In January 2007, Consumer Reports reported that tests on 525 chickens purchased from U.S. supermarkets and specialty stores in 23 states found 83 percent of chickens contaminated with Campylobacter and Salmonella bacteria - a substantial increase from their 2003 study. In addition, 84 percent of the Salmonella and 67 percent of the Campylobacter bacteria showed resistance to antibiotics.

We sometimes hear that people have developed E. coli and Salmonella infections, even antibiotic resistance, from eating plants such as spinach or cantaloupes. However, the root cause isn't the plants; it's the animal-based fertilizer and wastewater runoff from animal farming operations. E. coli, Salmonella, Campylobacter and similar bacteria derive from the intestines of animals - that is their natural habitat. I'm amazed at how often media reports omit this information, partly because the animal production industries obscure it in their press releases.

To the many foodborne illnesses attributable to animal products, we've added to the list mad cow disease and avian influenza. Both are products of farmed animal production practices. Cattle - designed by nature to eat grass - became fatally infected with mad cow disease in being forced to eat feed containing tissue from the central nervous systems of infected cows. A variant of this fatal neurological disease can be transmitted to consumers of beef products, and even though the feeding of central nervous system tissue to cows has been banned in the U.S., Canada, the EU and some other countries, it continues to be fed to birds and pigs raised for human consumption.

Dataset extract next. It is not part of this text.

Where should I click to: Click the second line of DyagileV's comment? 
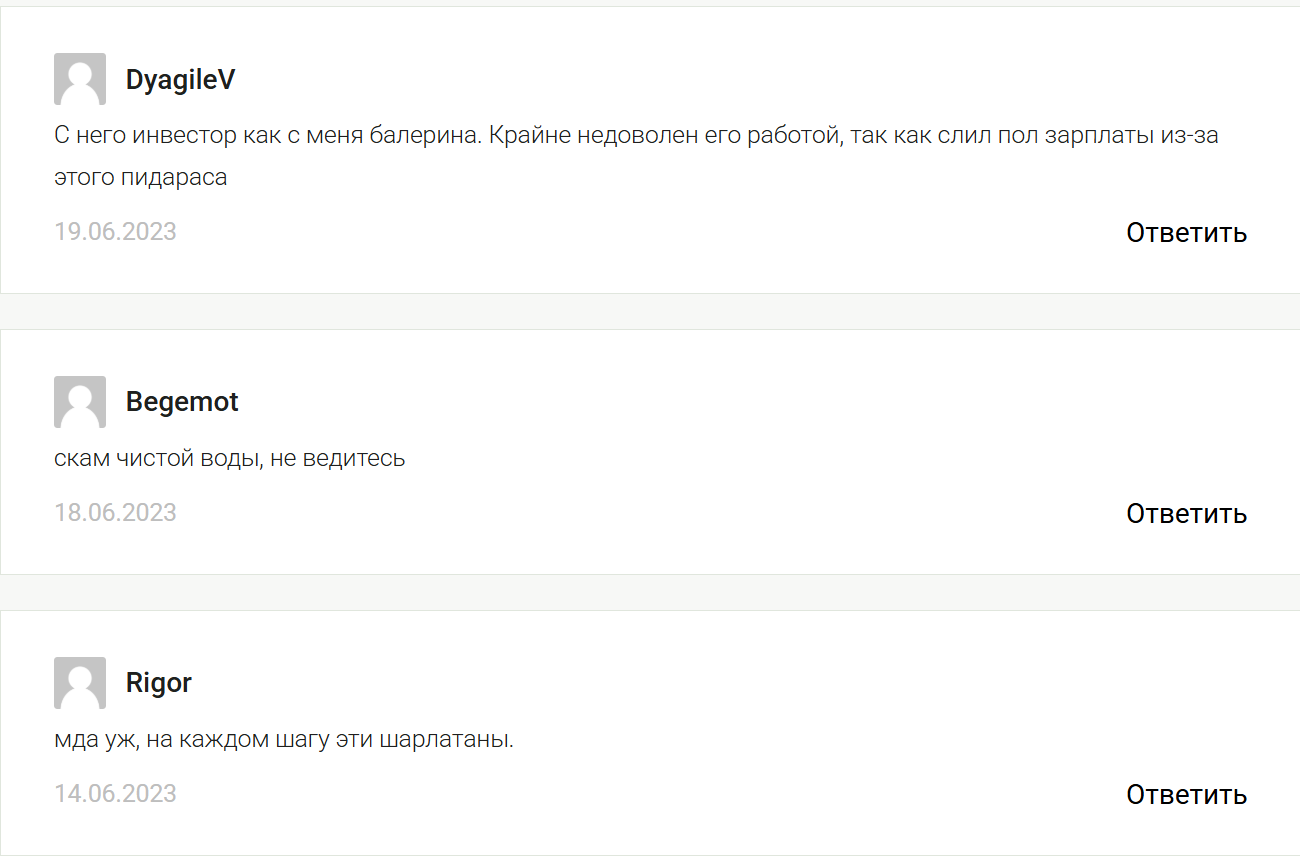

This means that consumers of poultry and pork products ingest, indirectly, the central nervous system tissue of cattle, millions of whom die all the time of undiagnosed diseases. Given the international trade in animals' body parts and processed foods containing animal products - which are increasingly assembled not only from different animals but from different countries - it is virtually impossible to regulate the agribusiness economy in the interest of food safety. Something that sticks in my mind from Gail Eisnitz's book Slaughterhouse is her saying that each hamburger includes about a hundred different cows. An icky little grease ball item like a chicken nugget is made out of stuff from the four corners of the earth.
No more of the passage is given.